---------- Supplied data ----------
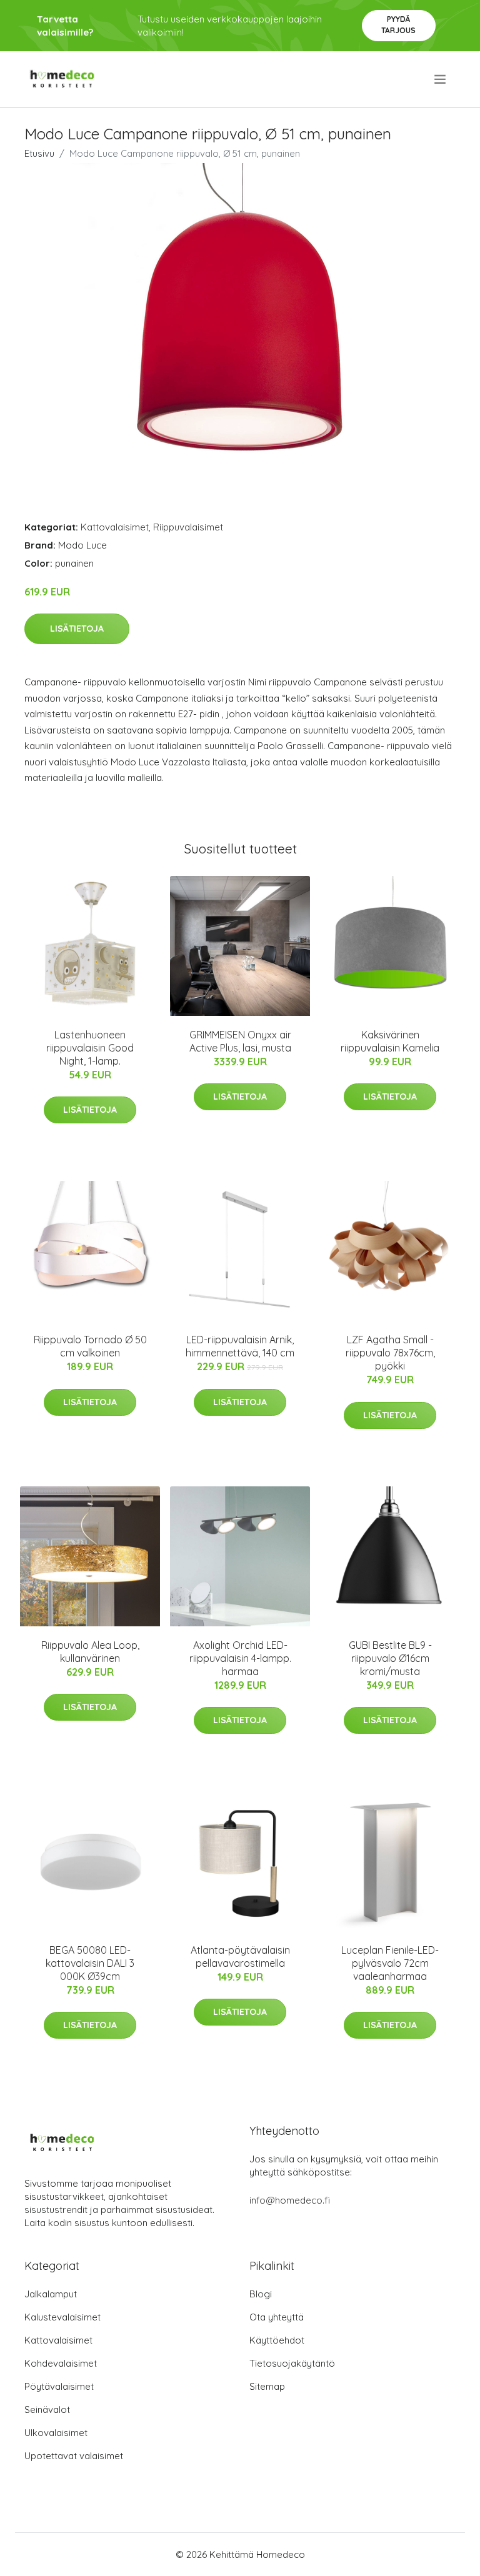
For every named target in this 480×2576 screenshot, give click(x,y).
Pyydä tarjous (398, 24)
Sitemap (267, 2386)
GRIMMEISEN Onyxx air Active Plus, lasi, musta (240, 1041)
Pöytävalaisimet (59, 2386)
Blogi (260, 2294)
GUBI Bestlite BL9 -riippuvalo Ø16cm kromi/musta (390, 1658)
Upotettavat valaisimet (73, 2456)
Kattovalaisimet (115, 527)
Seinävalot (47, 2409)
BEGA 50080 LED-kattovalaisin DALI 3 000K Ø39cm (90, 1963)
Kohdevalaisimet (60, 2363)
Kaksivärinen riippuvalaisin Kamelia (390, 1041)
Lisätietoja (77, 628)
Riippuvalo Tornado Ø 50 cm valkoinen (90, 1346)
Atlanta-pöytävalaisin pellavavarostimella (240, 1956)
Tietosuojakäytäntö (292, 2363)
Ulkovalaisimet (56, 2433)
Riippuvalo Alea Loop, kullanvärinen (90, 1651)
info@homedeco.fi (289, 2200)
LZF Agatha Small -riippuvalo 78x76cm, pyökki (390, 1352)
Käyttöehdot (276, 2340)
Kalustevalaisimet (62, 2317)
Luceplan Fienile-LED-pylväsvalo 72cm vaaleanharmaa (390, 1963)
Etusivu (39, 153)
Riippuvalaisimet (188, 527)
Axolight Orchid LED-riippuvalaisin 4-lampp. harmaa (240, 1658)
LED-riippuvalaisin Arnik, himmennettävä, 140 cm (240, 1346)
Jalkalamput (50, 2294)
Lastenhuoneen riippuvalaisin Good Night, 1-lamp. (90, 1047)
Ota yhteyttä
----------
### Task to carry out
Once you find the line with "GRIMMEISEN Onyxx air" in the entries above, output it and each line after it up to and including the line with "Tietosuojakäytäntö (292, 2363)", and nothing else.

### Written answer
GRIMMEISEN Onyxx air Active Plus, lasi, musta (240, 1041)
Pöytävalaisimet (59, 2386)
Blogi (260, 2294)
GUBI Bestlite BL9 -riippuvalo Ø16cm kromi/musta (390, 1658)
Upotettavat valaisimet (73, 2456)
Kattovalaisimet (115, 527)
Seinävalot (47, 2409)
BEGA 50080 LED-kattovalaisin DALI 3 000K Ø39cm (90, 1963)
Kohdevalaisimet (60, 2363)
Kaksivärinen riippuvalaisin Kamelia (390, 1041)
Lisätietoja (77, 628)
Riippuvalo Tornado Ø 50 cm valkoinen (90, 1346)
Atlanta-pöytävalaisin pellavavarostimella (240, 1956)
Tietosuojakäytäntö (292, 2363)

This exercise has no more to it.